There’s definitely an aura of Khan there – Trek tried to recapture lightning in a bottle – but Plummer’s performance does differentiate Chang and Khan in a rather poignant way. Khan was more tortured, a more nuanced antagonist straight out of classic literature, a symbol of WoK‘s personal story. Chang was less personal and more of a symbol, in the best way – the character is more allegorical, a symbol of the hard-line communists in the Soviet Union trying their damnedest to keep a falling order alive. (Contemporary events made the character even more poignant – within weeks of the movie’s premiere, the Soviet Union officially reached endgame.) Plummer’s performance is a very slightly different type of dramatic compared to Montalban’s a decade earlier, but it really speaks to the political nature of his character, the drama that can be found in some ideologues. Even if the character was a symbol of then-contemporary politics, the performance still makes him fun to watch thirty years down the road.

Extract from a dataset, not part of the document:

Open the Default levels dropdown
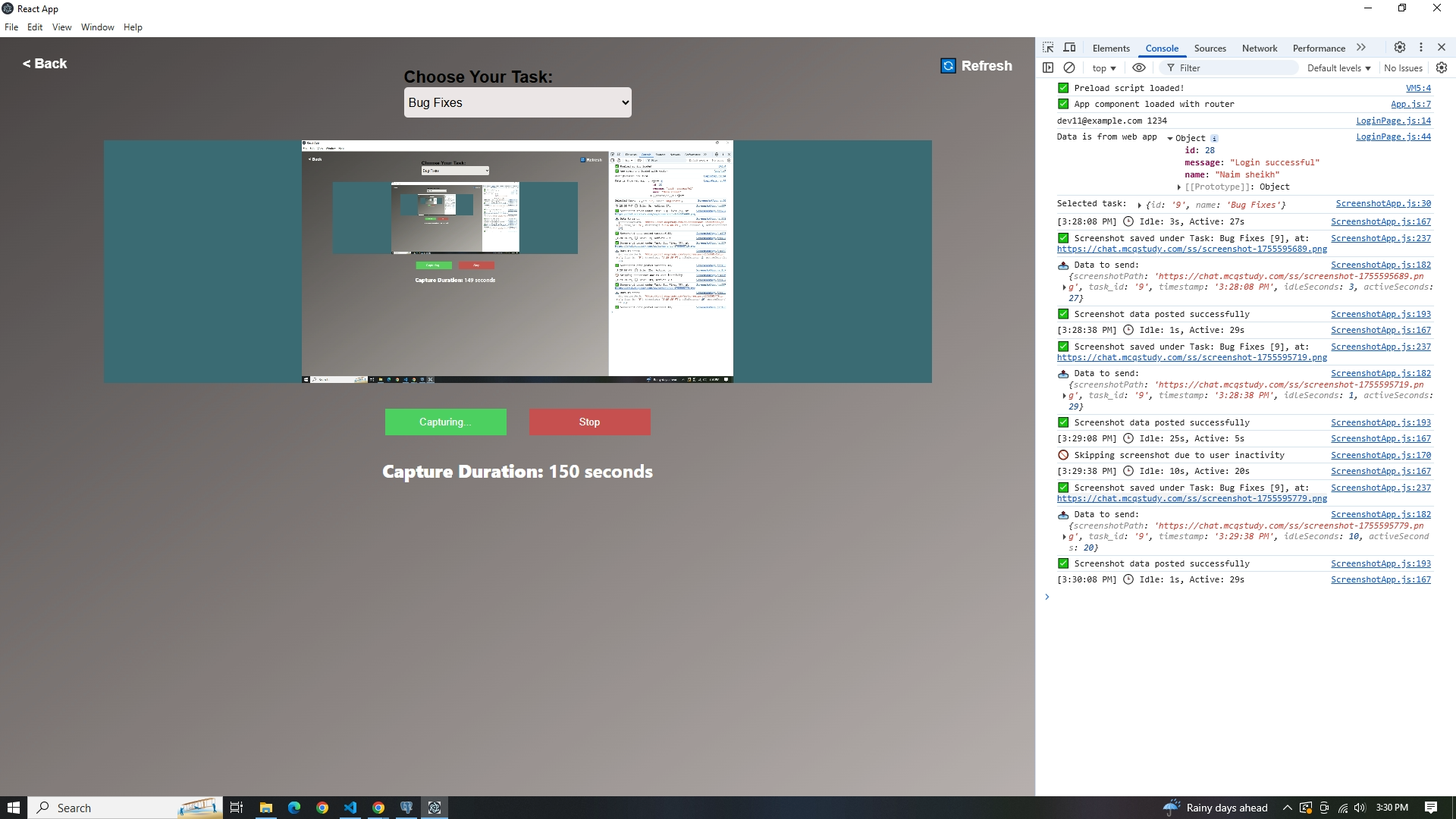The height and width of the screenshot is (819, 1456). tap(1338, 68)
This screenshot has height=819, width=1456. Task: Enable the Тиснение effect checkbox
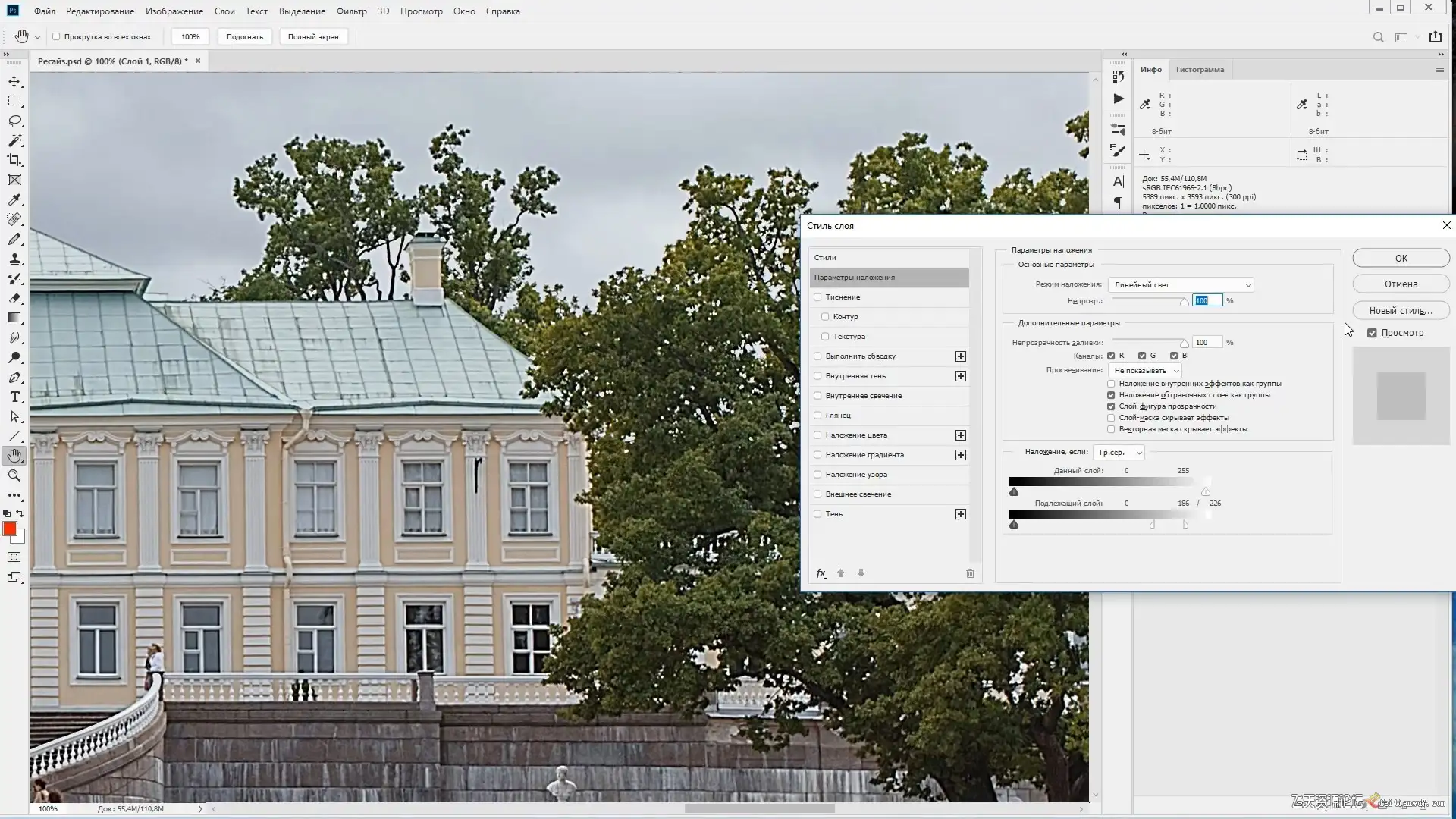coord(817,297)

Christopher Plummer isn’t the first actor to go from Shakespeare to Space, but he did cement the idea that a truly versatile actor can inhibit the realms of high and pop culture. For that and his services to the Star Trek canon, this blog thanks him.
Oh, and one more fun fact. Director Ridley Scott wanted Plummer to portray J. Paul Getty in the 2017 movie All the Money in the World. However, the studio went with Kevin Spacey, partially due to Plummer’s advanced aged and Spacey’s apparent marketability. Weeks before the movie was released, Spacey was dropped from the film due to sex abuse allegations, Plummer was cast… and much of the movie was reshot. Plummer, for his effort, became the oldest man ever nominated for an Oscar in an acting category – adding onto his record for being the oldest man to win an acting award a few years earlier. Respect.